Anmerkung zu: EuGH, Urt. v. 11.07.2018, C-154/17, SIA E LATS

Praxisproblem

Bei dem lettischen Vorabentscheidungsersuchen ging es um Fragen der Anwendung der Differenzbesteuerung auf Gebrauchtgegenstände nach Art. 311 ff. MwStSystRL. Das Vorlagegericht wollte wissen, ob unter den Begriff „Gebrauchtgegenstände“ nach Art. 311 Abs. 1 Nr. 1 MwStSystRL auch durch den Händler erworbene gebrauchte Artikel fallen, die (wie im Ausgangsverfahren) Edelmetalle oder Edelsteine enthalten und hauptsächlich zu dem Zweck wiederverkauft werden, die in ihnen enthaltenen Edelmetalle und -steine herauszulösen. Wenn dies zu bejahen sei, stellte das Gericht die Frage, ob es dann bei Bestimmung des Anwendungsbereichs der Differenzbesteuerung von Bedeutung ist, dass der Händler die Absicht des späteren Käufers, die in den Waren enthaltenen Edelmetalle und Edelsteine herauszulösen, kennt, oder ob dafür objektive Merkmale des Geschäfts (die Warenmenge, die Rechtsform des Geschäftspartners etc.) maßgeblich sind.

Sachverhalt

Der Kläger gewährt als Unternehmer Privatpersonen Darlehen, die er sich durch Pfandrechte an Edelmetallen und daraus hergestellten Waren (Gold- und Silberartikel wie Ketten, Anhänger, Ringe, Eheringe, Löffel, zahnärztliches Material etc.) besichern lässt. Der Kläger verkaufte die nicht ausgelösten Pfandgegenstände bzw. von ihm angekauften Edelmetalle (und aus Edelmetall hergestellte Waren), sortiert nach dem Reinheitsgrad und der Art des Metalls, nach Gewicht wieder an andere Unternehmer. Der Kläger wandte auf seine Verkäufe die Differenzbesteuerung an und führte MwSt (nur) auf die Differenz zwischen dem An- und dem Verkaufspreis der Edelmetallartikel ab. Die lettische Finanzverwaltung war der Auffassung, die vom Kläger wiederverkauften Edelmetallartikel stellten Schrott und keine Gebrauchtgegenstände im Sinne der Differenzbesteuerung dar und der Kläger schulde die MwSt auf den Verkaufspreis der Artikel.

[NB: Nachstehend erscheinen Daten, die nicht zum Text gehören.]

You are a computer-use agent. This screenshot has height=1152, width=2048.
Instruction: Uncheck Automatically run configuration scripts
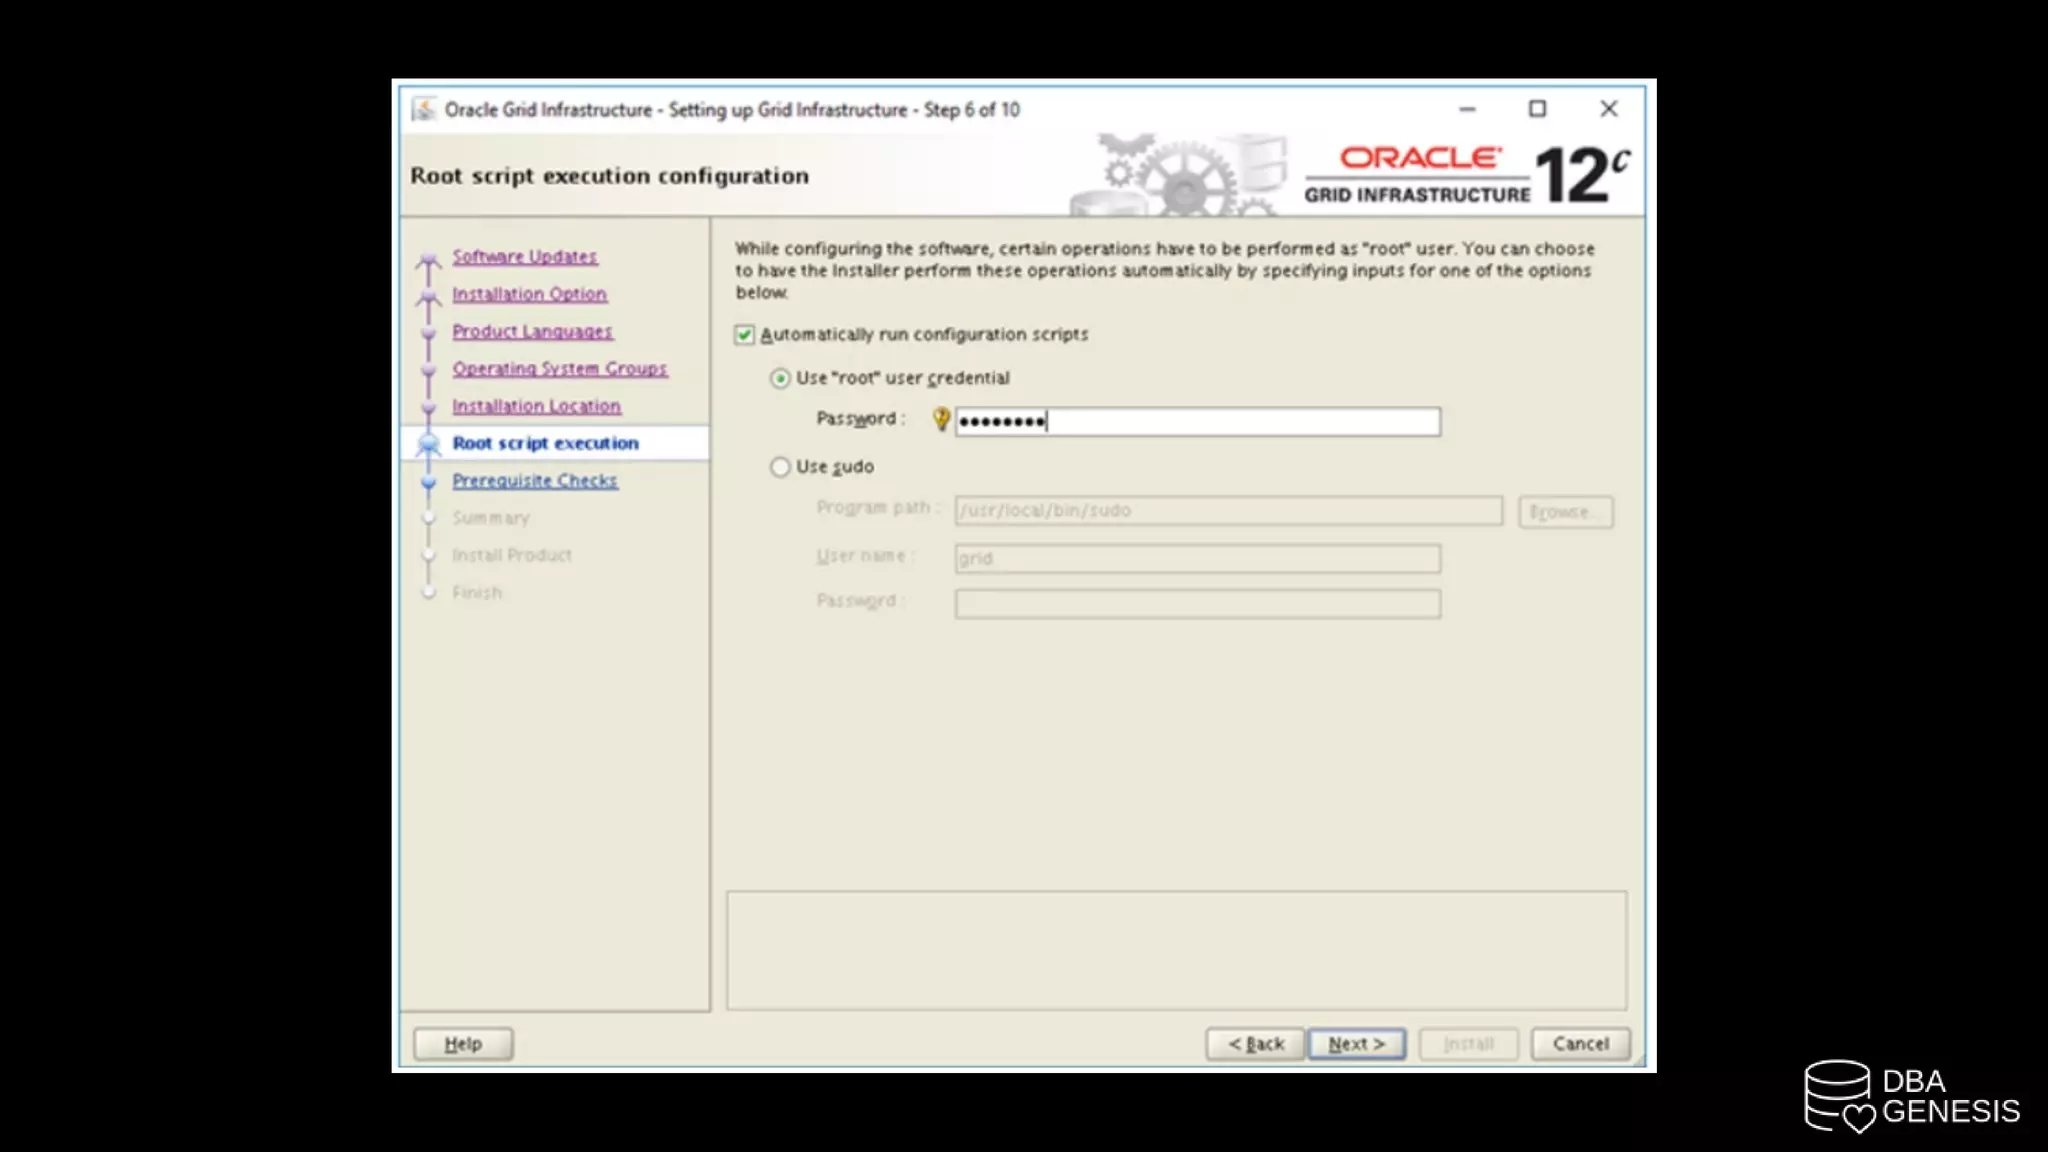click(x=745, y=335)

Nach dem Vortrag des Vorlagegerichts erwarb der Kläger gebrauchte Gegenstände, deren Wert ausschließlich im Edelmetallwert bestand. So könnten z. B. solche Gegenstände wie Goldzähne nicht ohne Änderung wiederverwendet werden. Auch sei nicht ersichtlich, weshalb beschädigte Gold- und Silberartikel (wie zerbrochene Gabeln und Messer oder gerissene Ketten) später an neue Nutzer verkauft werden könnten. Der Gesamtdarstellung des Klägers sei zu entnehmen, dass er die von ihm erworbenen Gegenstände gerade zu dem Zweck sortierte, Artikel, die nicht einzeln verkauft werden konnten, von solchen zu trennen, für die sich Käufer finden ließen. Der Kläger verkaufte einen Teil der Gegenstände als Einzelstücke. Die Mehrzahl jedoch wurde zur Metalltransformation bei anderen Unternehmen verkauft.

Entscheidung

Der EuGH hat zum Begriff des Gebrauchtgegenstands entschieden, dass es ein beweglicher körperlicher Gegenstand sein müsse, er in seinem derzeitigen Zustand oder nach Instandsetzung erneut verwendbar sein müsse und er weder in die Kategorie der Kunstgegenstände, Sammlungsstücke oder Antiquitäten noch in die der Edelmetalle oder Edelsteine fallen dürfe. Die Ausnahme für Edelmetalle und Edelsteine von der Differenzbesteuerung ist nach den Feststellungen des EuGH darauf zurückzuführen, dass der Wert, der Edelmetallen und Edelsteinen beizumessen ist, sich nicht nur aus ihrer Verwendung als Rohmaterial für die Herstellung anderer Gegenstände ergibt, sondern im Wesentlichen aus dem gespeicherten Wert, der ihnen beigemessen werden kann. Ohne dass sie in einen Gegenstand mit einer bestimmten Funktion integriert oder umgewandelt werden müssten, kommt diesen Metallen und Steinen somit eine eigene Funktion zu, die darin besteht, einen auf dem Markt für Edelmetalle oder Edelsteine erzielbaren finanziellen Wert einzunehmen. Zudem geht dieser Wert nicht verloren, da diese Metalle und Steine mehrmals wiederverwendet werden können, weil diese Materialien leicht wiederverwertbar sind, leicht verarbeitet werden können und gleichzeitig ihren Wert behalten.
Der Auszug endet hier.